Rewrite the rows from the line containing "You are a computer-use agent. Viewport: 819px" through the line containing "click(85, 189)", substituting "assistant" for "agent" and changing nothing else. Leave the pictures out of your answer.

● **Listing**
-*-

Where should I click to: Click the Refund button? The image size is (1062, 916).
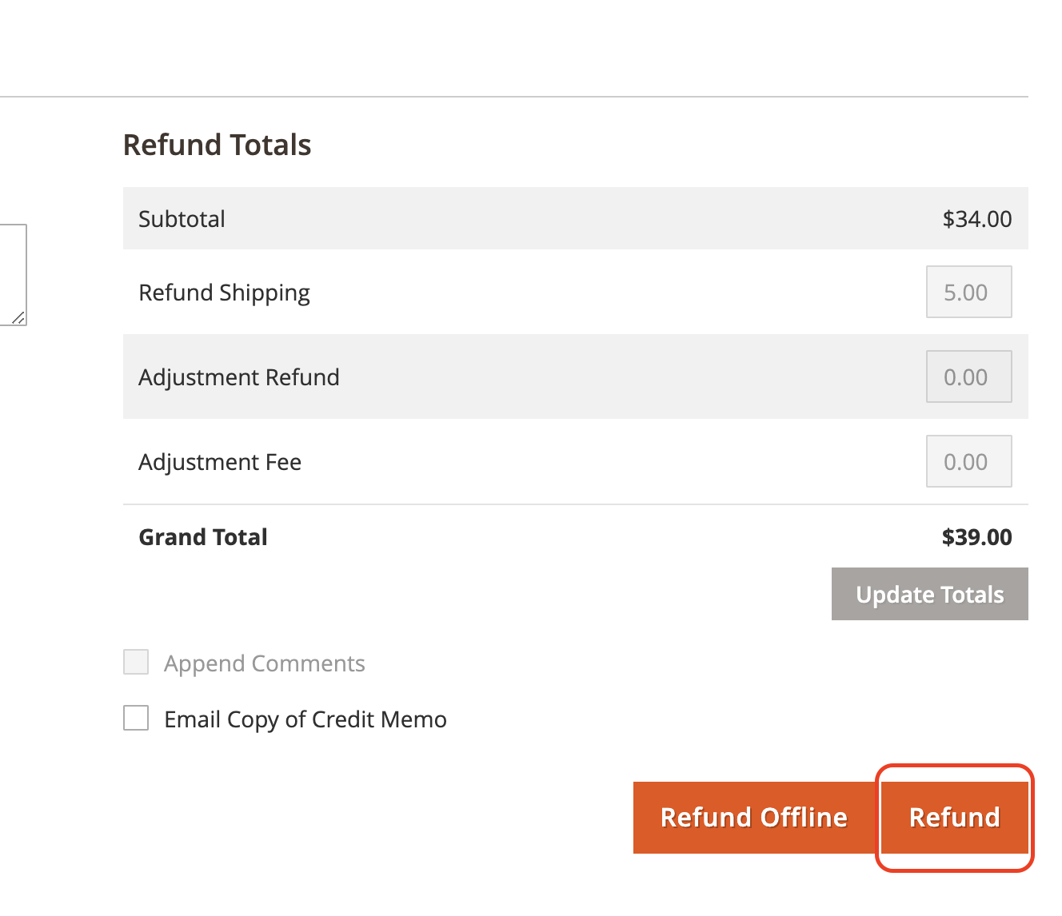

-*-

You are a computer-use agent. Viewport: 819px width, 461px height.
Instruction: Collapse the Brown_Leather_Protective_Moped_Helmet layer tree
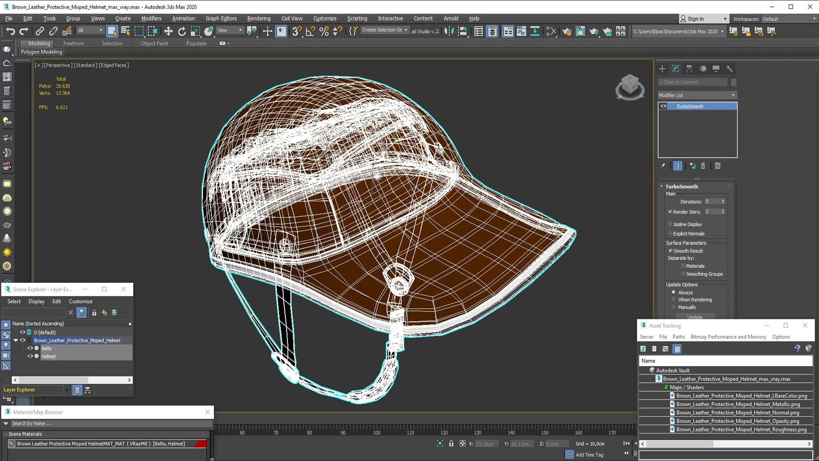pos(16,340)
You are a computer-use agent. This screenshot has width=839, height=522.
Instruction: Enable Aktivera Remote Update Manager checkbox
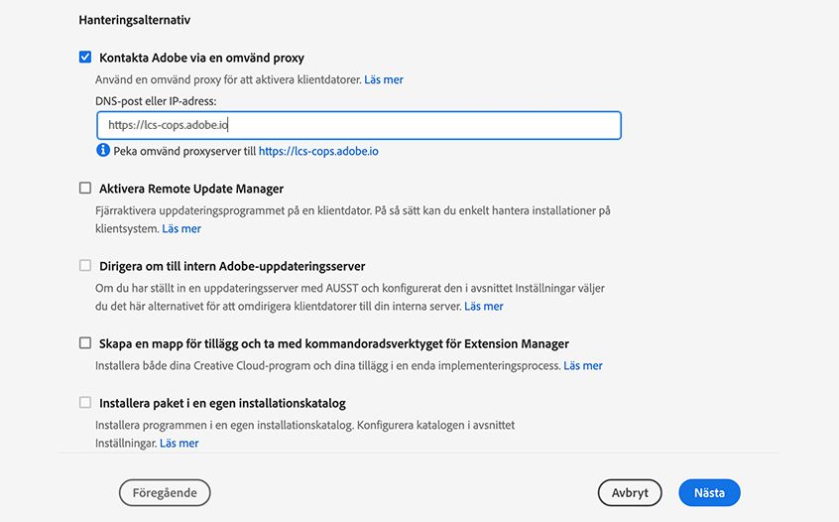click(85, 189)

-*-

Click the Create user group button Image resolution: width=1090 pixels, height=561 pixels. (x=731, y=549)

-*-

● **Task output**
You are a computer-use assistant. Viewport: 819px width, 461px height.
Instruction: Collapse the Brown_Leather_Protective_Moped_Helmet layer tree
pos(16,340)
You are a computer-use assistant. This screenshot has width=839, height=522.
Instruction: Enable Aktivera Remote Update Manager checkbox
click(85, 189)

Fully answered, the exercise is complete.